The apprentice program is the result of across the board success. DMMO got out of the red ink by its second season and made a profit every year since, a winning streak unmatched in the opera universe. Between a fifth and the fourth of the audience comes from outside Iowa, from more than 35 different states and 5 countries each year. That probably makes it the most cosmopolitan attraction in the state. More than 85 per cent of the ticket holders renew each year too. Even within Iowa, ticket buyers came from 66 different counties last year. Any way you look at it, DMMO is a serious tourist attraction.

“This is a small family business only in spirit. The company has a $2 million seasonal budget and a $12 million endowment. Our stage is the same width as that of the Met (Metropolitan Opera in New York). The small house is exciting to sing in, but it’s not forgiving. It’s not for beginners. We applaud ourselves as a house that has launched so many careers,” said Larsen.

The small house is always packed. DMMO’s summer festival program has varied between 95 per cent and 105 per cent “sold out” (some tickets are returned and resold) each summer for the last several years. That allows the company to produce an unusually high percentage of earned income for such a small house. And that helps fund the educational mission - DMMO spends nearly a fourth of its budget on the Apprentice Artist Program, OPERA Iowa and Operation Opera.

The intimacy of the theater is a remarkable asset. The worst seat at Pote is closer to the singers than the best seat at the biggest opera houses in America. Such “opera in your face” is not something the critics are used to and they have responded quite well to it.

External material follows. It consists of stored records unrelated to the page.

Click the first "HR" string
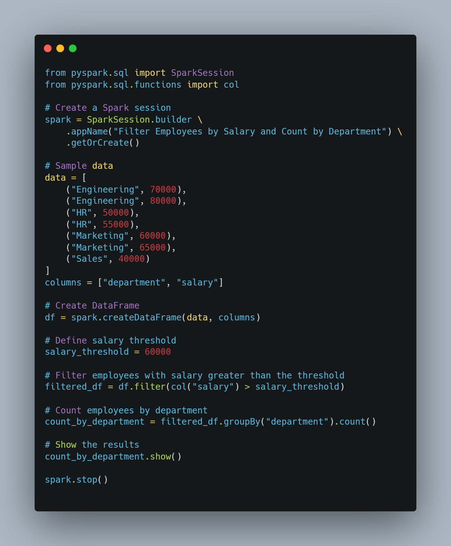This screenshot has width=451, height=546. tap(82, 213)
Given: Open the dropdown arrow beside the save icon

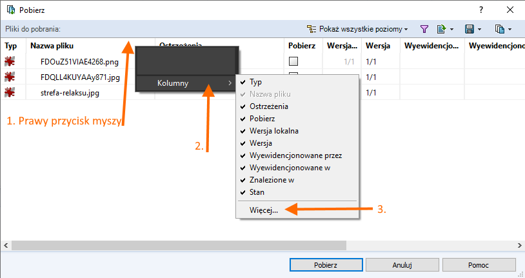Looking at the screenshot, I should pos(480,29).
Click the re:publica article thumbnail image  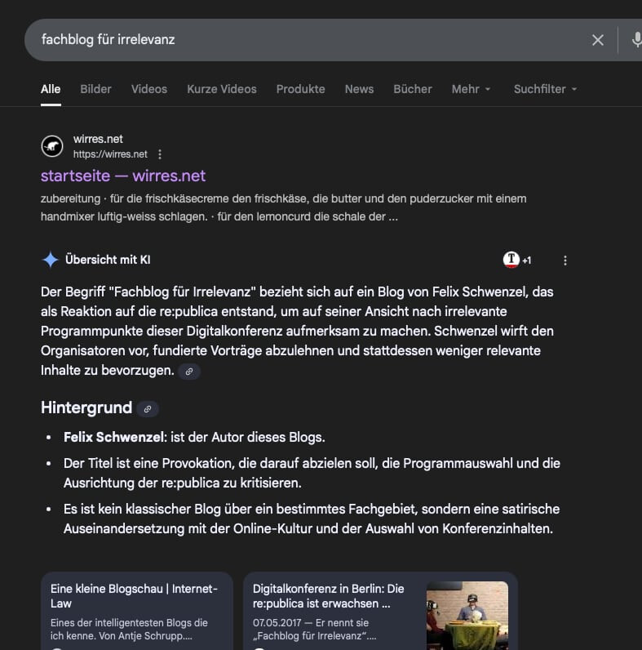coord(467,614)
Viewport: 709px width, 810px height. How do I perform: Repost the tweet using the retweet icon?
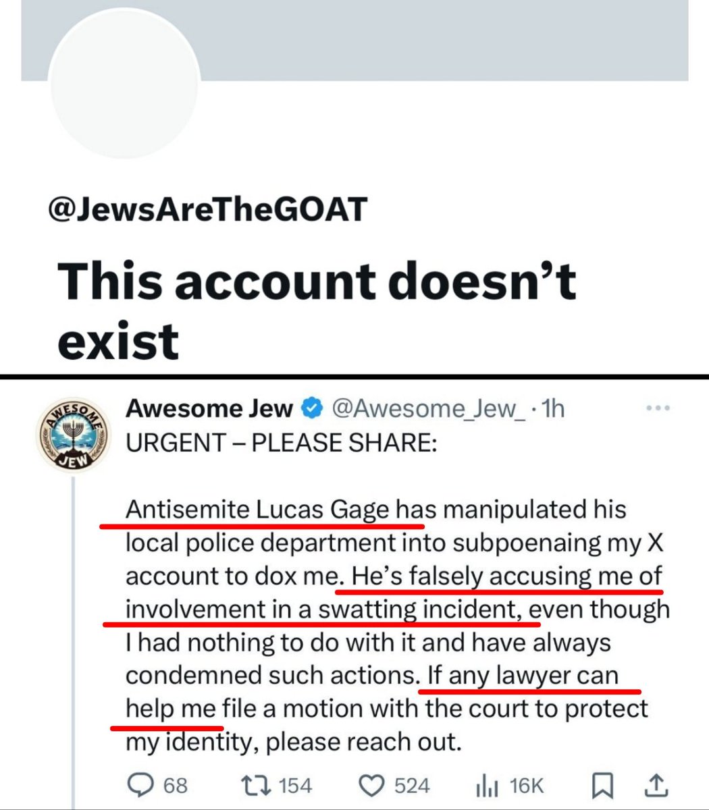click(255, 785)
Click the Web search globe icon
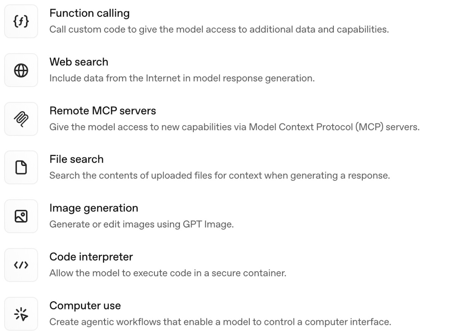The width and height of the screenshot is (457, 336). coord(21,70)
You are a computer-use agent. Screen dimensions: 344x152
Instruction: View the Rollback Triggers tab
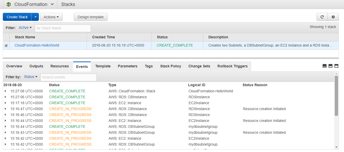[232, 66]
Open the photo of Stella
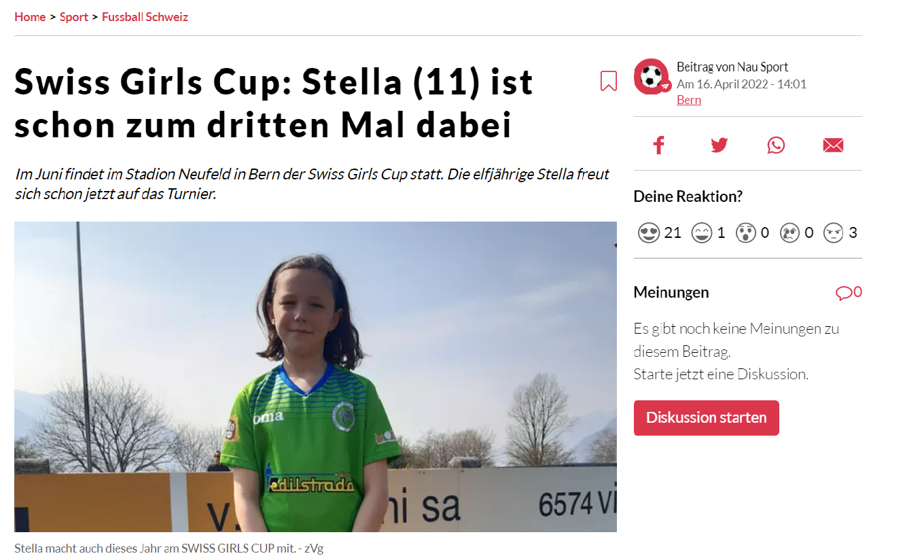907x558 pixels. [315, 377]
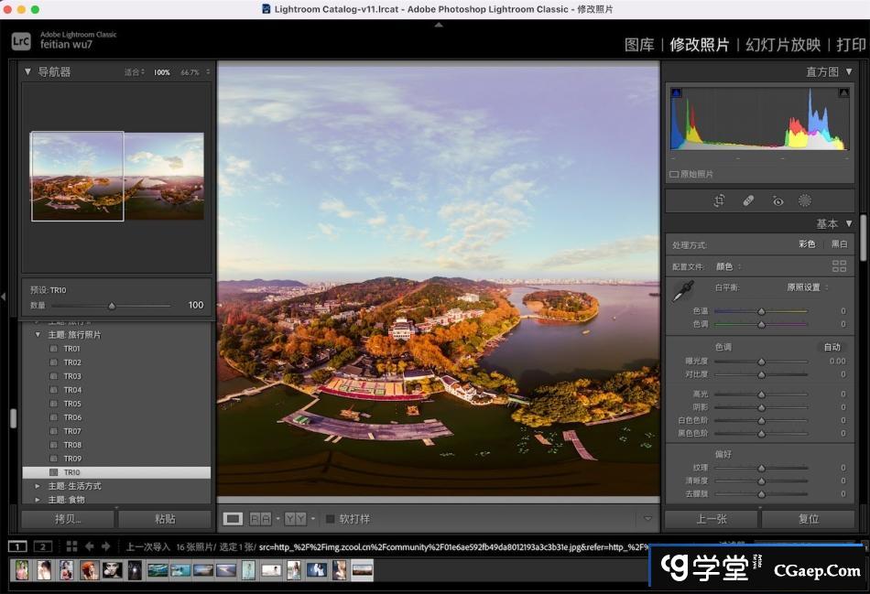Viewport: 870px width, 594px height.
Task: Select the TR05 preset in list
Action: pos(71,404)
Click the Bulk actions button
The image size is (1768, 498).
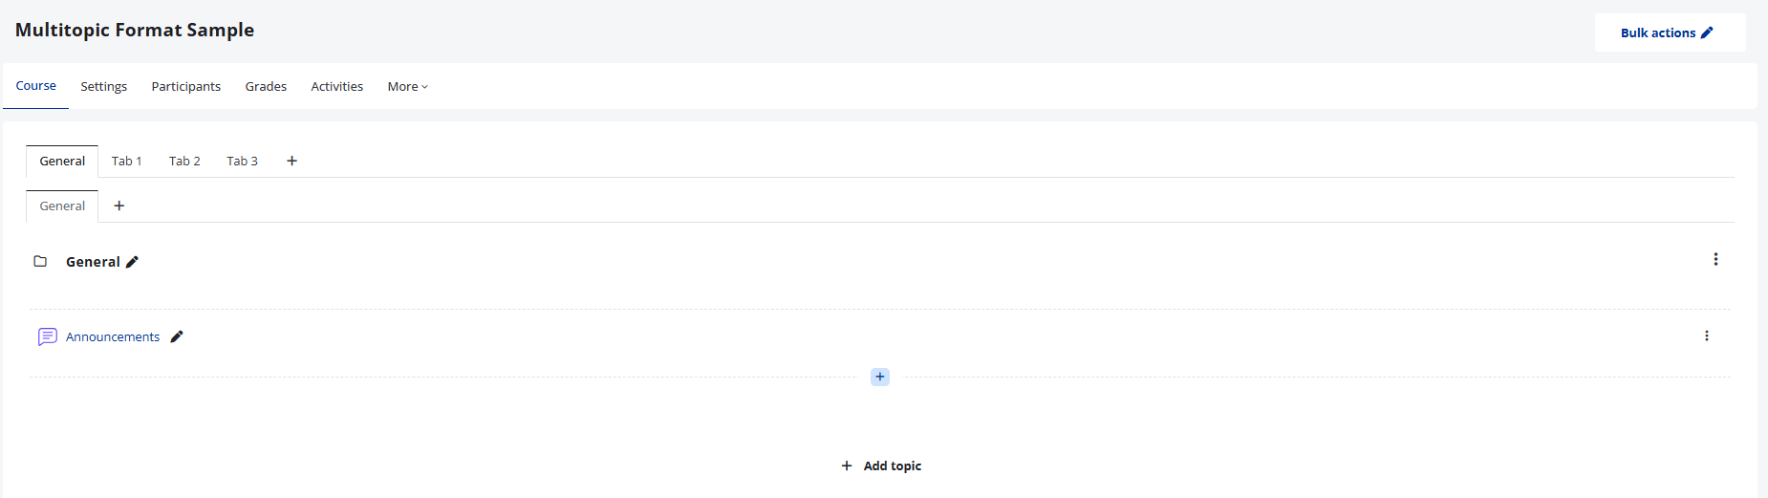[x=1670, y=32]
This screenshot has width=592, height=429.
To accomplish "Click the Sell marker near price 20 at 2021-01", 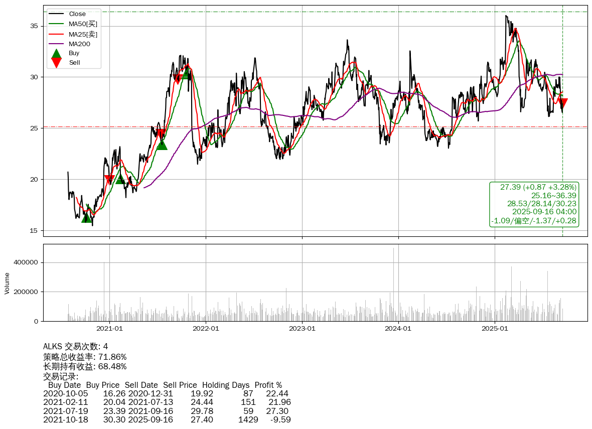I will pos(109,180).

“We get more New Yorkers every year, in our audience as well as our apprentice program. They are overwhelmed by our production values. Everyone who wants to make it in opera goes to New York, but outside of The Met and (New York) City Opera, the opera companies there are pretty bare boned. If not for having so many great singers around, their productions are pretty dubious. When these singers see what’s going on here with costumes, sets, camaraderie, interchange with other artists, et cetera, they are blown away,” observed Larsen, with a smile.

Divas blend into Indianola, frequenting places like Cafe Beaujolais, Crouse Café and the Sports Page Lounge.

“We almost all furnish our homes here completely by shopping at Goodwill. Then we donate everything back at the end of the season. First one here gets first pick of the furniture,” laughed Jones.

Sometimes, divas don’t blend in enough. In many other opera houses, a “Green Room” backstage permits fans to wait to mingle with singers after they have changed clothes. In Indianola, the cast comes to the lobby after performances, still in costume, to visit with fans. That can be confusing. Jones and Kellerman frequently play classic characters of loose or tragic moral circumstances. Both divas tell stories about being called “slut” or “tart” or being confidentially told that the men they are “fooling around with” on stage are married. Jones joked that this doesn’t ever happen to Jane Redding, a buddy-diva from Florida.

“I play all the sweet roles,” Redding sighed as her husband Kyle Marerro joined the kidding.

“We call Jane ‘Miss Indianola.’ She even gets invited to sing at the local churches,” he said.

Over the years, DMMO has attracted an impressive list of singers to Indianola. Yet, one singing discovery that Larsen rates with “the best ever,” was already living in Indianola, and was never to be heard elsewhere.

“This company owes its existence to Carol Stuart. She is one of the greatest singers I have ever heard - to this day. But she was not going to leave Iowa to pursue a career. So, we provided her only stage. She was our first Magda (La Rondine), our first Cio-Cio-San (Madam Butterfly), our first Violetta (La Traviata) and so many others (Stuart premiered a record ten lead roles altogether at DMMO),” Larsen recalled.

Stuart was also my grandfather’s favorite song bird, so much so that my mother and her sister both teased him about having a crush on her. Hearing Maestro Larsen recall her history reminded me of one of Grandpa’s favorite quotations, from Charles Lindbergh.

“If I had to choose, I’d rather have birds than airplanes.”

Fortunately, DMMO doesn’t have to choose.